Not a temp I prefer and lack of deep red support.
Who voted it "undisputed champion of freshwater"?
Just one in a 1/2 doz other RGB arrays w/ no cyan supplementation and over-saturated colors and heavy monotonic green.

It is revolutionary in no aspects..

Might as well use a bunch of cheap RGB strips. At least they are dimmable and controllable..
Yea compared to poor CRI just white LEd, the cheapest possible shortcut, they would be "revolutionary".
https://www.adana.co.jp/en/solar_rgb/lighting.html


https://www.ukaps.org/forum/threads...ihiros-led-par-data-the-power-of-light.43178/
To be "fair and balanced". Pertinent point to me highlighted: 



> Coments:
> - One of the lights of the moment, you have to see it to believe!
> - As ADA products, very simple working process with no options, just on and off
> - The colors are not well reproduce in photo, the life rendition is amazing
> ...


not sure how one gets good "life rendering" w/ 1/2 the visible spectrum excluded or in low quantities in comparison to "life".
I'll give you the power point.. but w/out dimming that can be a curse or blessing..

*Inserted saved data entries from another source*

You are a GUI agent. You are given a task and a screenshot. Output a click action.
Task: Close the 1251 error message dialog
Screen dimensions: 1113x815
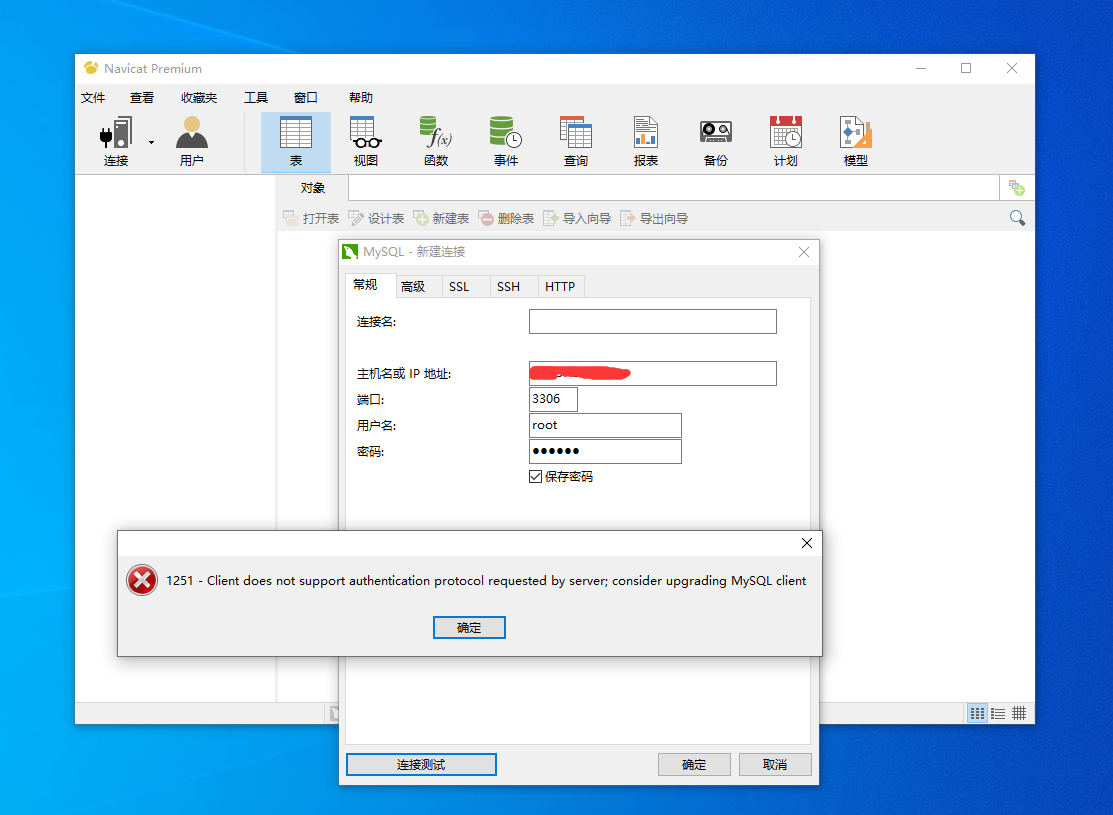pyautogui.click(x=807, y=543)
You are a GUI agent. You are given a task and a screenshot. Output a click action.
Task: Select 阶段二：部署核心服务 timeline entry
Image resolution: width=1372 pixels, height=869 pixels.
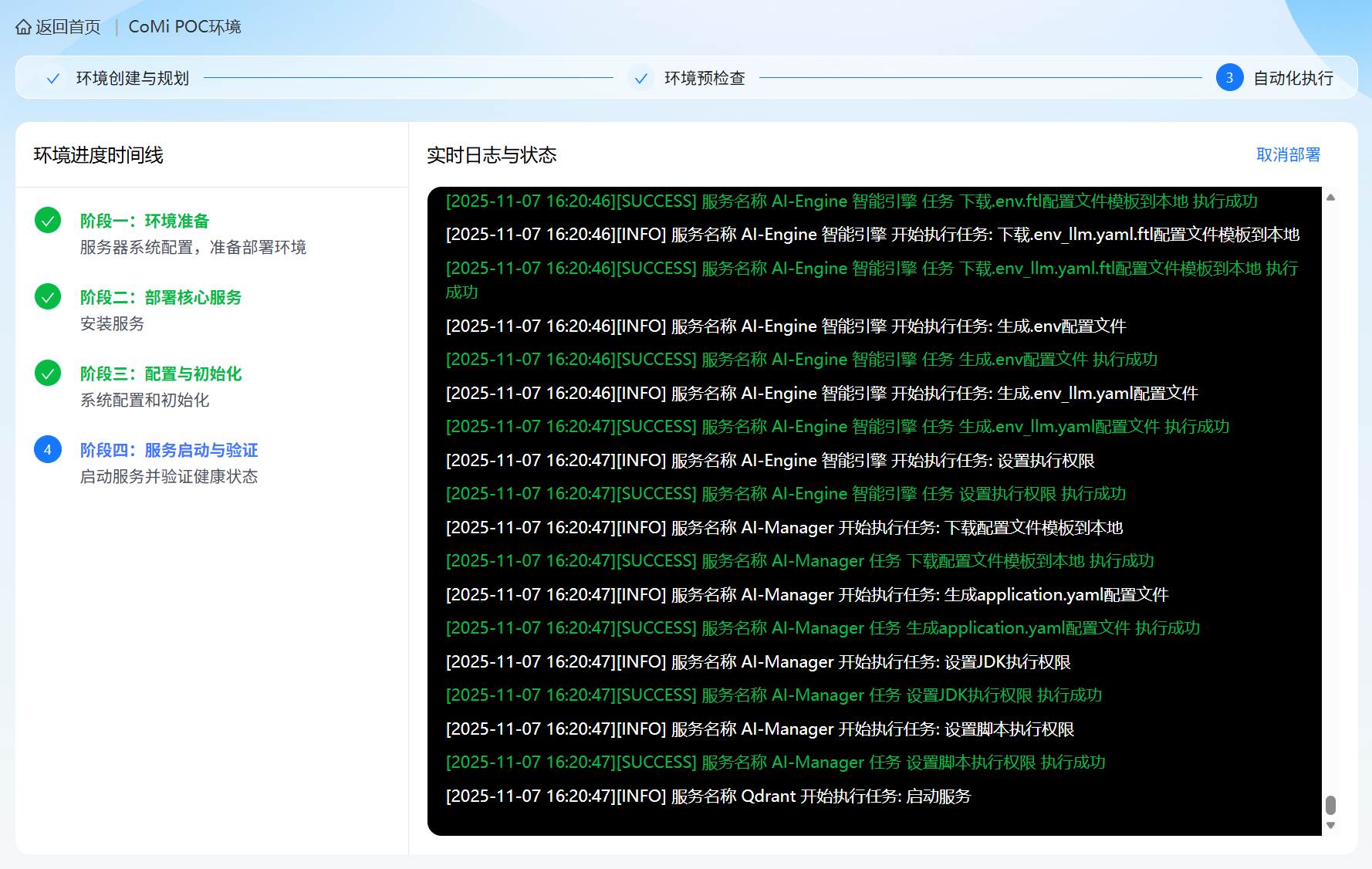tap(161, 298)
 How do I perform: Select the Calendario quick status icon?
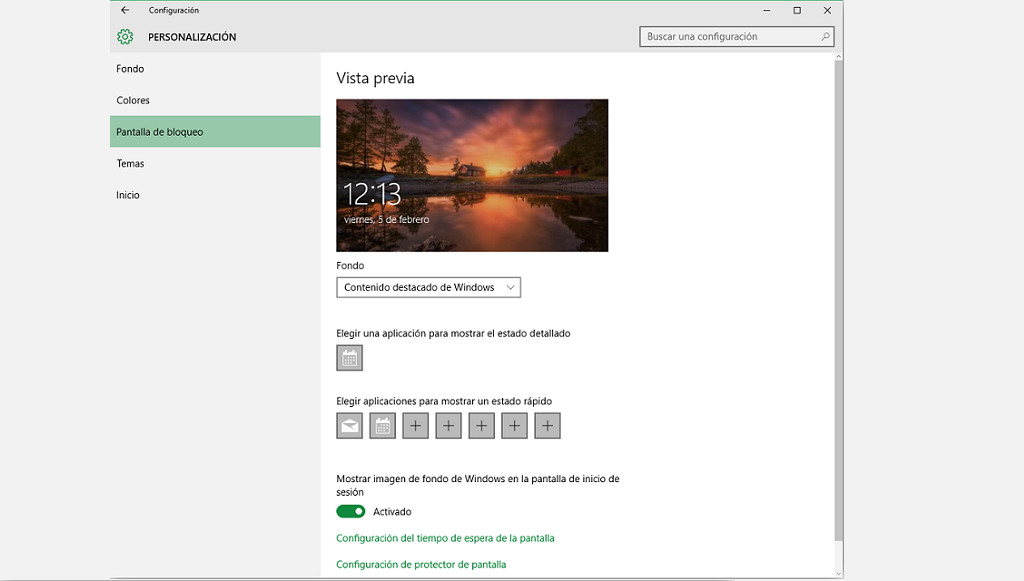pyautogui.click(x=382, y=425)
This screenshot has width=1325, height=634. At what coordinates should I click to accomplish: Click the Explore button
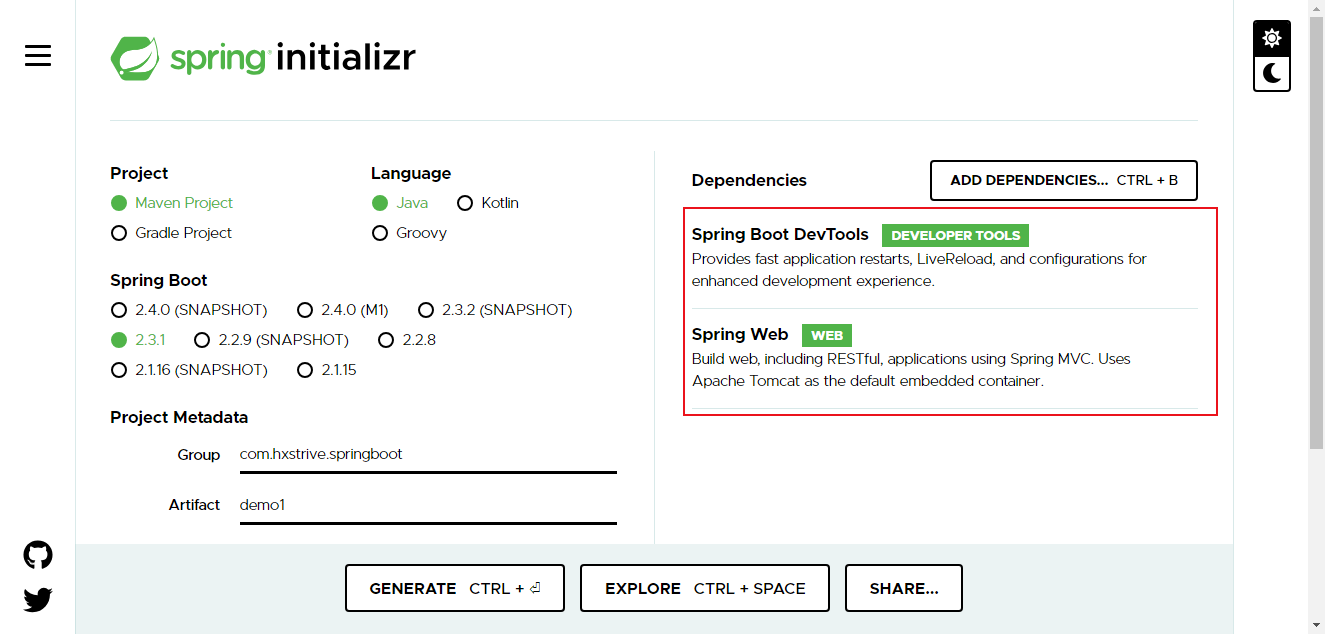pyautogui.click(x=705, y=588)
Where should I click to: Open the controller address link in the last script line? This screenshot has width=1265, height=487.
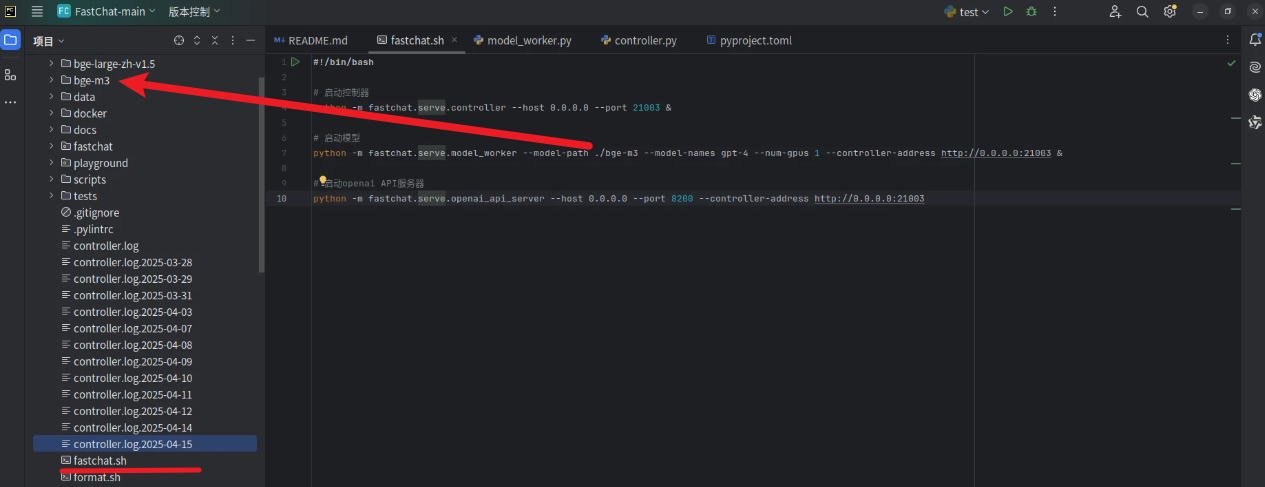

Would it have killed them to make it easily dimmable?











Personal opinion.


----------



## CmLaracy (Jan 7, 2007)

jeffkrol said:


> Not a temp I prefer and lack of deep red support.
> Who voted it "undisputed champion of freshwater"?
> Just one in a 1/2 doz other RGB arrays w/ no cyan supplementation and over-saturated colors and heavy monotonic green.
> 
> ...


You honestly just sound insulted/insecure because you can't get red out of your plants (hint: it's not all light). A Solar RGB will make properly grown reds look so red they honestly look a little bit fake; but you wouldn't know, because it sounds like you cant get a plant to grow properly and/or red no matter how hard you try lol

So, please, show us your revolutionarily colored scapes that only peasants like us could dream of with our terrible lights... I'd love to see them... when I joined this forum over 10 years ago you were always the *one* with a snarky response to positive people... yet I've never seen one quality aquacape out of you. Do you just troll these forums looking for people to falsely inform? Does it make you feel big?

I have plenty of photos to back this up by the way. Either you're not good at growing plants, or you lack the knowledge and/or light to grow plants optimally, resulting in suboptimal advice for people requesting tips on these forums - You really act like you know what your talking about, giving strong advice and not seeing other sides of arguments, so you just end up giving bad advice to newbies.


----------



## CmLaracy (Jan 7, 2007)

jeffkrol said:


> Not a temp I prefer and lack of deep red support.
> Who voted it "undisputed champion of freshwater"?
> Just one in a 1/2 doz other RGB arrays w/ no cyan supplementation and over-saturated colors and heavy monotonic green.
> 
> ...


Ok so you're not the same Jeff... but you sure act like it. At least he had a few nice scapes to back up his talk! :hihi:


----------



## gus6464 (Dec 19, 2011)

Jeff is obsessed with cyan, think all the lights in his house are cyan so take it all with a grain of salt 

Sent from my ONEPLUS A6013 using Tapatalk


----------



## CmLaracy (Jan 7, 2007)

gus6464 said:


> Jeff is obsessed with cyan, think all the lights in his house are cyan so take it all with a grain of salt
> 
> Sent from my ONEPLUS A6013 using Tapatalk


dude what's with him... I have perfect color rendition I couldn't ask for any better, I don't know why it's even being discussed


----------



## gus6464 (Dec 19, 2011)

CmLaracy said:


> dude what's with him... I have perfect color rendition I couldn't ask for any better, I don't know why it's even being discussed


Heh we all have our biases I guess. I will argue with him to the death that t5 is still superior to everything on earth so there's that too lol.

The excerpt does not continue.